Nos dias seguintes, a saúde de Leide se agravou. Ela foi atendida no Hospital de Doenças Tropicais e no Hospital Geral de Goiânia antes de ser transferida para o Hospital Naval Marcílio Dias, no Rio de Janeiro, local onde a mãe a viu viva pela última vez. A menina morreu em 23 de outubro, vítima de síndrome aguda por radiação. A exposição ao Césio-137 provocou rápida deterioração do organismo, e os tratamentos não foram suficientes para evitar o óbito.

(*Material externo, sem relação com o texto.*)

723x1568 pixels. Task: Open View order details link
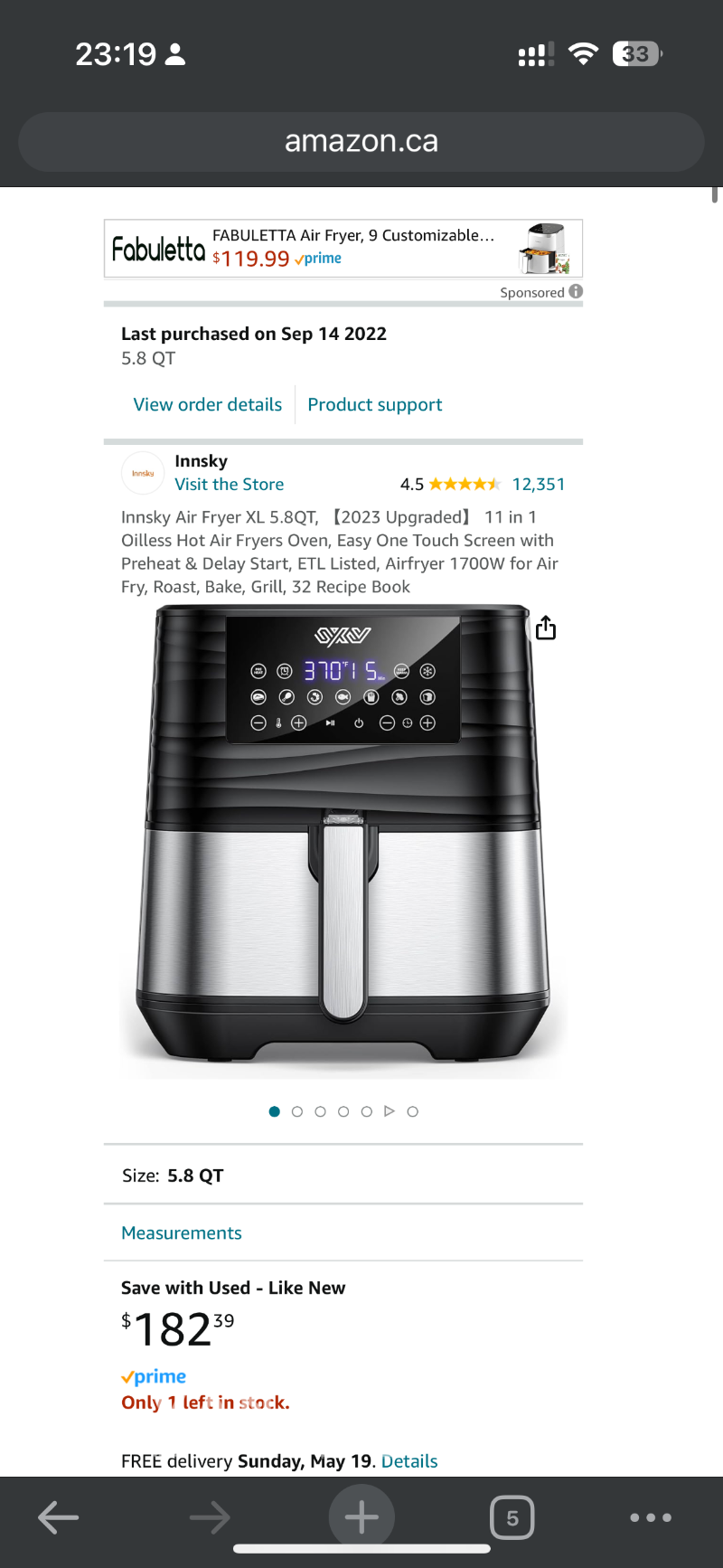click(208, 404)
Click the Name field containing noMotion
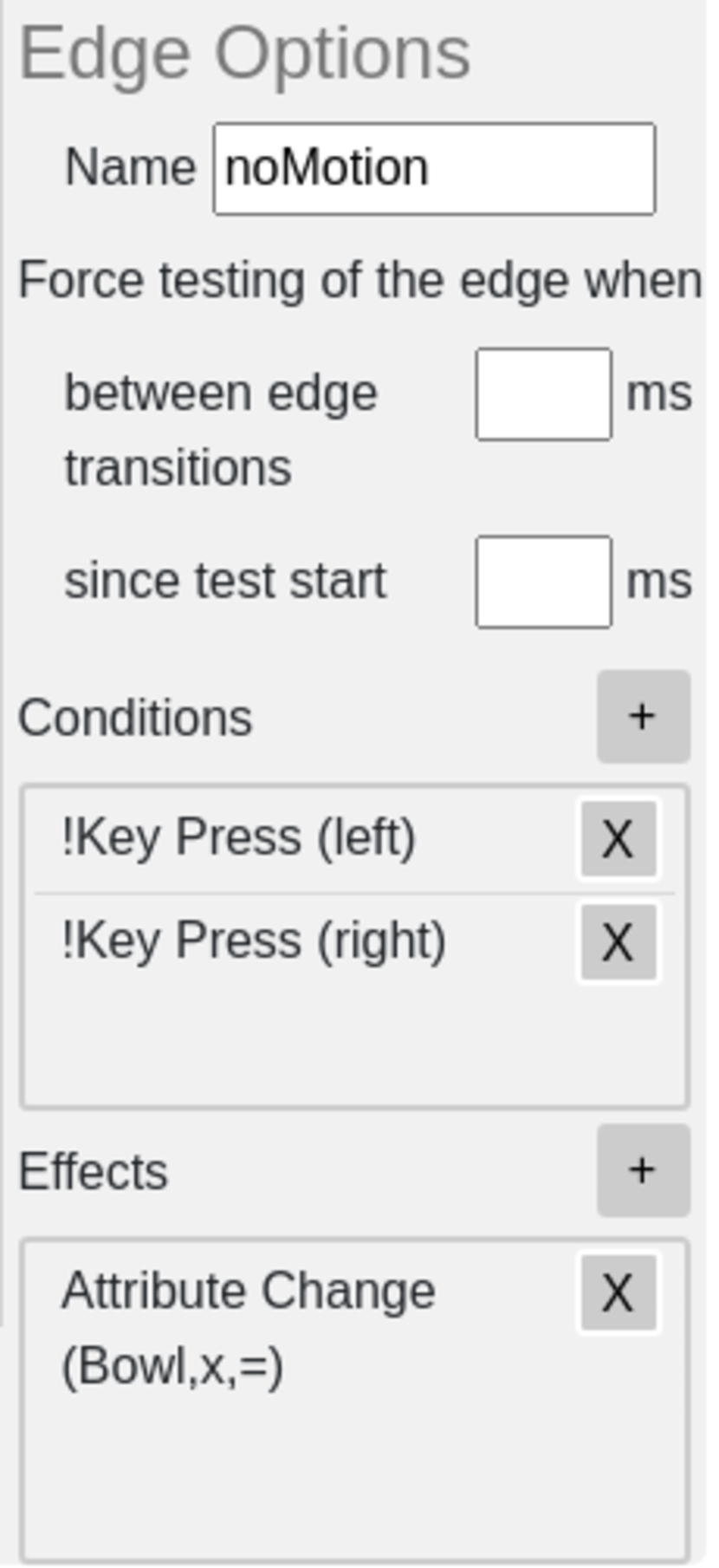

Impacto sobre sobreviventes e reação à série

O caso de Leide é um dos mais emblemáticos da tragédia radioativa por envolver uma criança. Além dela, outras três pessoas morreram e foram enterradas em caixões revestidos por chumbo. Sobreviventes relatam sequelas e dependem de uma pensão do governo, que, segundo esses afetados, não é reajustada há anos e não cobre os custos médicos.

Imagem: Divulgação

Muitos dos que passaram pelo acidente dizem sentir-se desrespeitados pela produção de Emergência Radioativa. Alega-se que a equipe não consultou os atingidos, que a gravação ocorreu longe de Goiás e que a série reabriu feridas sem a devida sensibilidade. Lourdes também afirma ter sido obrigada a se desfazer de objetos que eram lembranças de Leide por conta da contaminação; ela perdeu a casa por razões semelhantes. O ex-marido Ivo morreu em 2003 de enfisema pulmonar.





A dramatização trouxe novamente à tona memórias dolorosas entre quem viveu o acidente, ao mesmo tempo em que revisita um episódio que continua a marcar Goiânia.